** DATASET EXCERPTS **
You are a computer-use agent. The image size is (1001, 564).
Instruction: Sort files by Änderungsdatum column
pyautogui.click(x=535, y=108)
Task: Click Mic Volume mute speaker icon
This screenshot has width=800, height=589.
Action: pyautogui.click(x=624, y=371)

---

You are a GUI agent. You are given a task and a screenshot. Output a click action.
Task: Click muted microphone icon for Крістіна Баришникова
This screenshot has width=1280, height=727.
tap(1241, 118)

==

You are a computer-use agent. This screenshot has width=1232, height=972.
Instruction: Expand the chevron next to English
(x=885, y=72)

** ASSIGNMENT **
Your answer should be each line from the preceding material in which the word "icon" occurs.

** SOLUTION TO THE PROBLEM **
Task: Click Mic Volume mute speaker icon
Task: Click muted microphone icon for Крістіна Баришникова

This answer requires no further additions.